EXERCISE MATERIAL below:
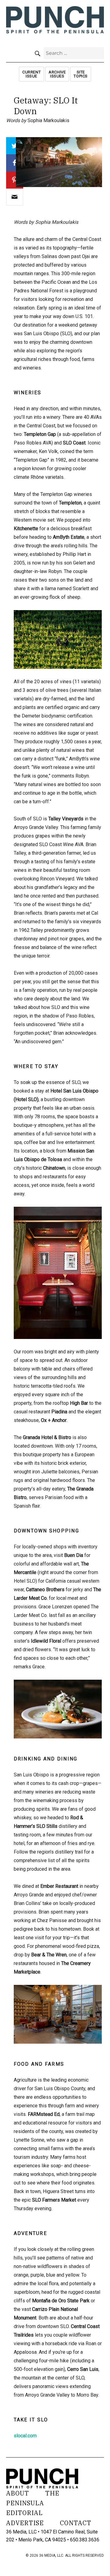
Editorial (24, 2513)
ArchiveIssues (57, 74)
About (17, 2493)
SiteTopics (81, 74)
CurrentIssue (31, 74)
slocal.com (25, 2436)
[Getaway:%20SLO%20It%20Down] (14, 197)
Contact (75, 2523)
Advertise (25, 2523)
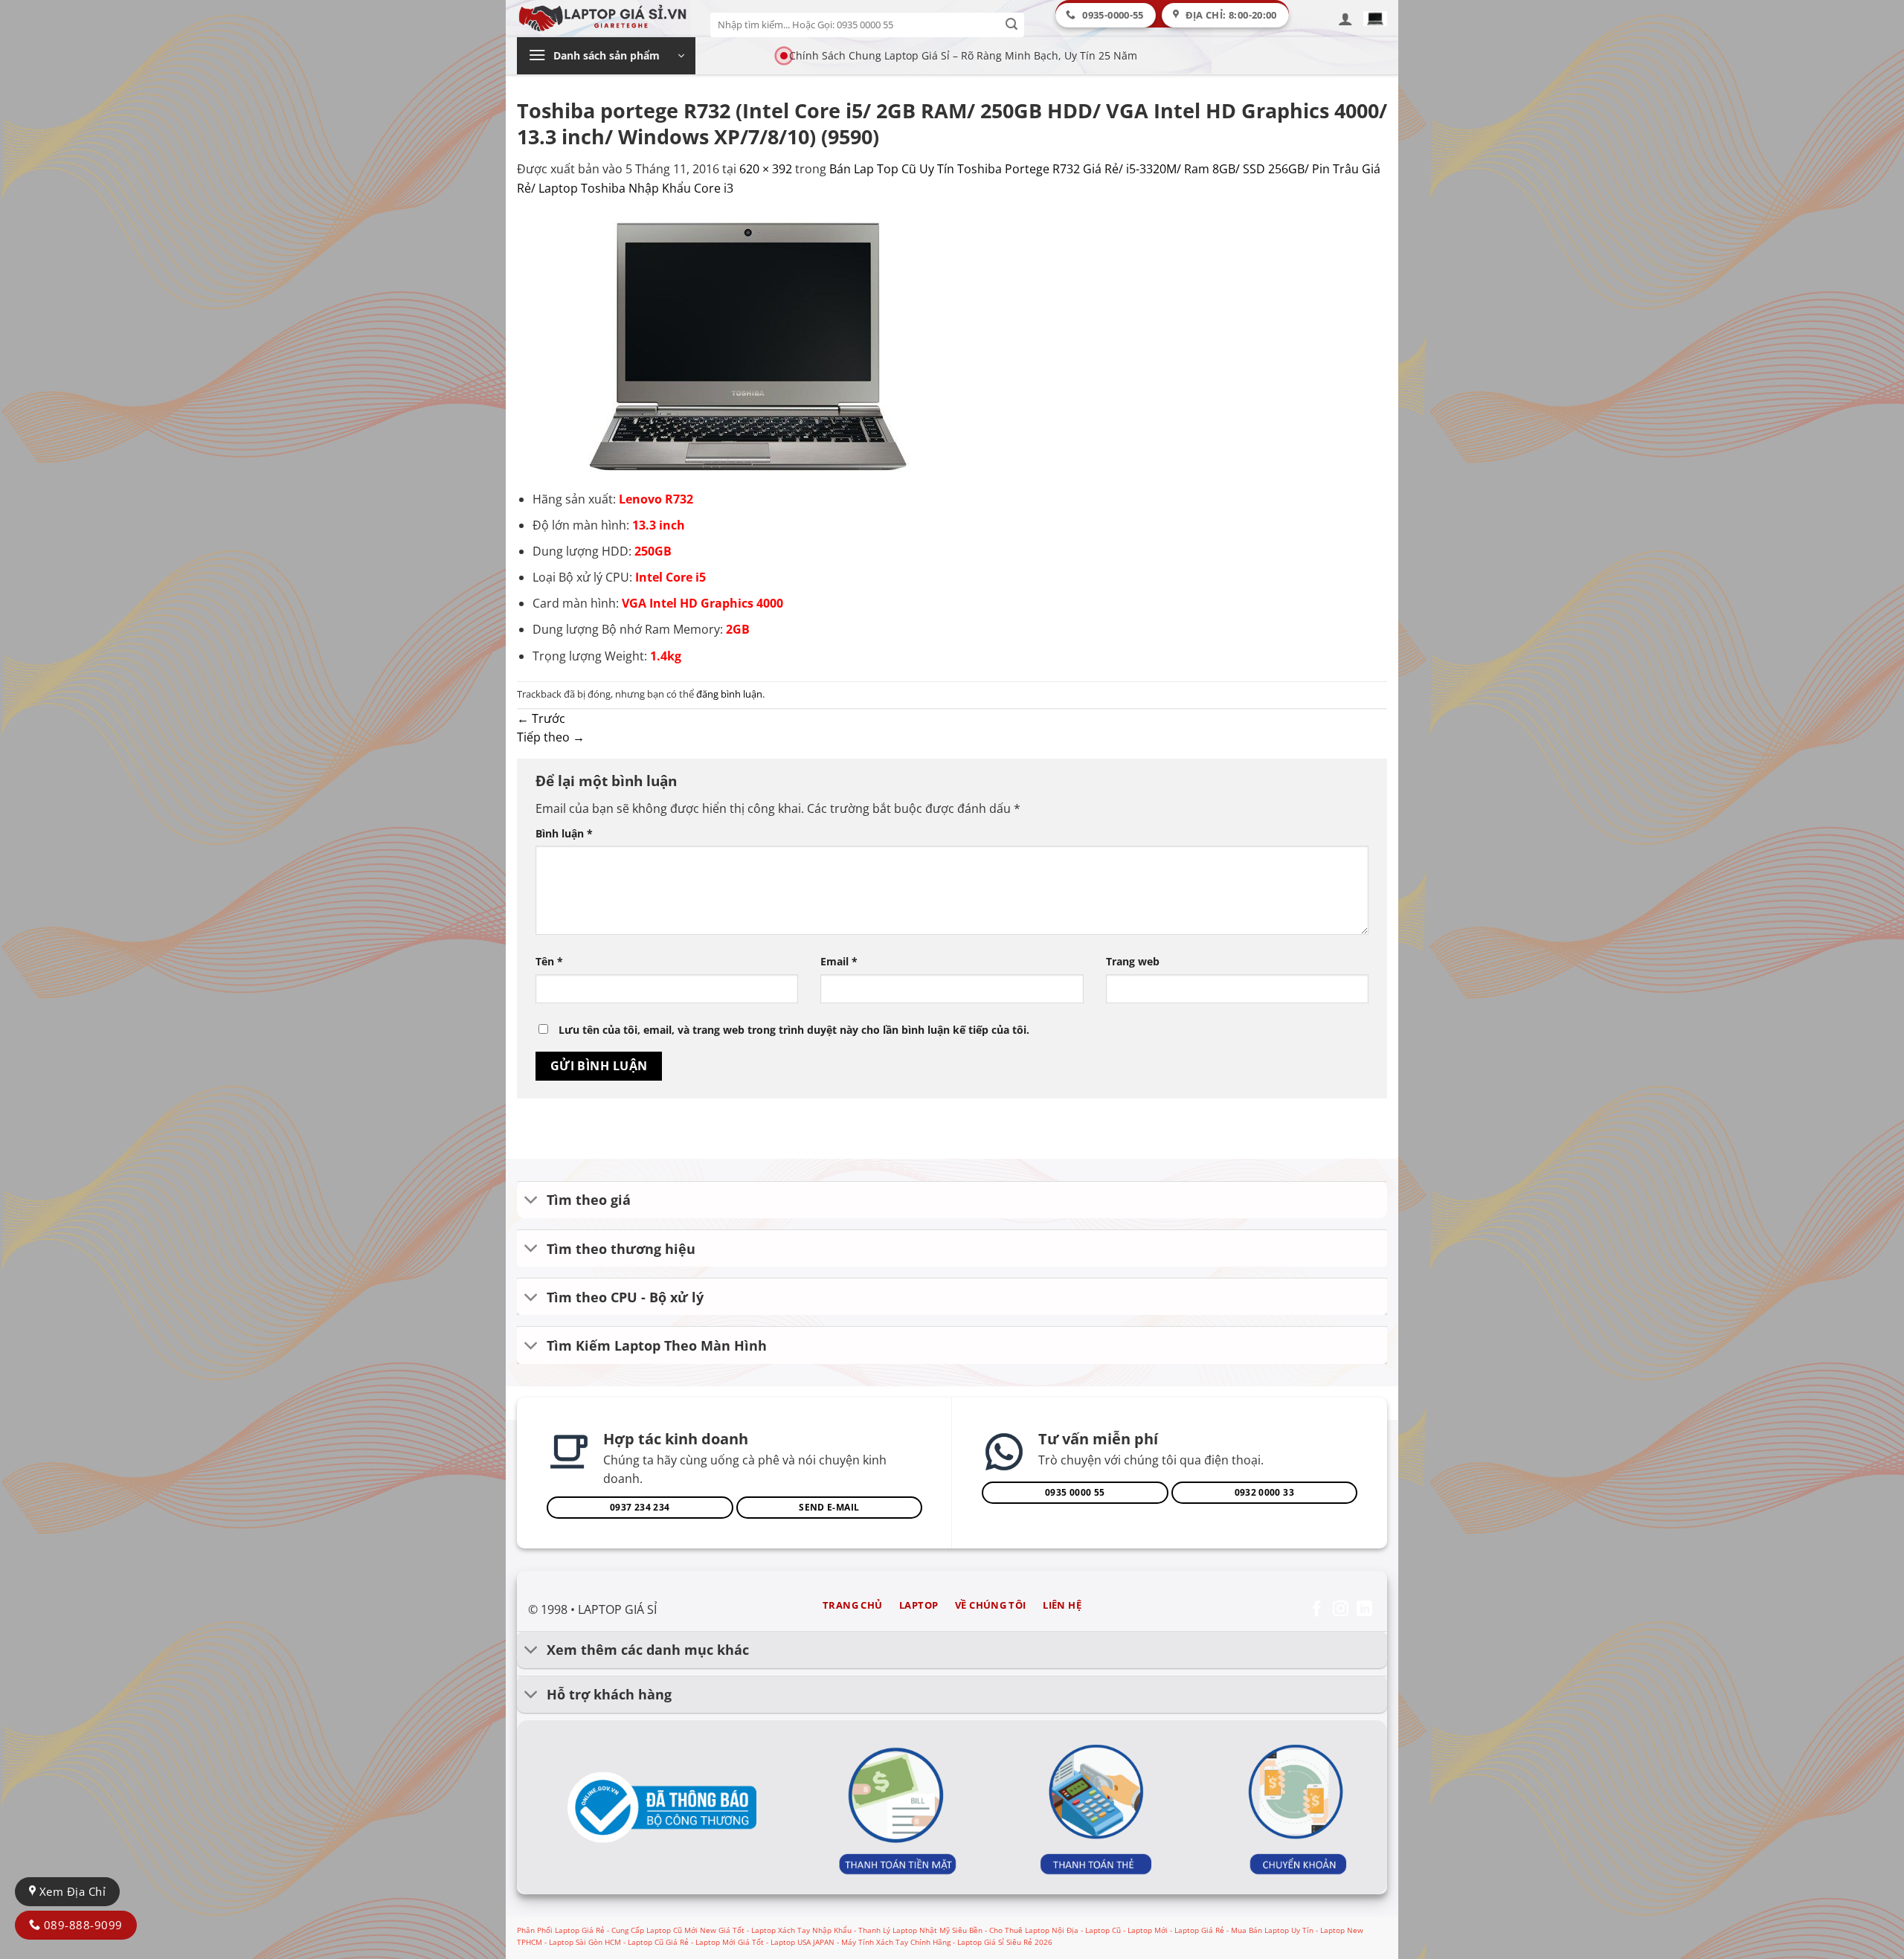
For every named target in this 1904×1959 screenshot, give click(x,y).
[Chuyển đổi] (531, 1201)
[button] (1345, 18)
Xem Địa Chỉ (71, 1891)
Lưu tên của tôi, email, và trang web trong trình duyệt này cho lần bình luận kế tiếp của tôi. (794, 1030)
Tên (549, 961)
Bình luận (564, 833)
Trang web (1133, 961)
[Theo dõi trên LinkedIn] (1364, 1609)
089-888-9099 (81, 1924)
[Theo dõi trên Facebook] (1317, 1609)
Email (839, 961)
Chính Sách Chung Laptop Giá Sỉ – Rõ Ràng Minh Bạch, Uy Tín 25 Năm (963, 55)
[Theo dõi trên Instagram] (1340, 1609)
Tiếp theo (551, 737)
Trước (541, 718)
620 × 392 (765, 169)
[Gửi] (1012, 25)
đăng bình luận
End of EXERCISE MATERIAL.
Repeat the listing above from its first line through the line that contains "Email (839, 961)", both included, and nothing more. Drop the pictures.

Editorial (24, 2513)
ArchiveIssues (57, 74)
About (17, 2493)
SiteTopics (81, 74)
CurrentIssue (31, 74)
slocal.com (25, 2436)
[Getaway:%20SLO%20It%20Down] (14, 197)
Contact (75, 2523)
Advertise (25, 2523)
For every named target in this 1904×1959 screenshot, give click(x,y).
[Chuyển đổi] (531, 1201)
[button] (1345, 18)
Xem Địa Chỉ (71, 1891)
Lưu tên của tôi, email, và trang web trong trình duyệt này cho lần bình luận kế tiếp của tôi. (794, 1030)
Tên (549, 961)
Bình luận (564, 833)
Trang web (1133, 961)
[Theo dõi trên LinkedIn] (1364, 1609)
089-888-9099 (81, 1924)
[Theo dõi trên Facebook] (1317, 1609)
Email (839, 961)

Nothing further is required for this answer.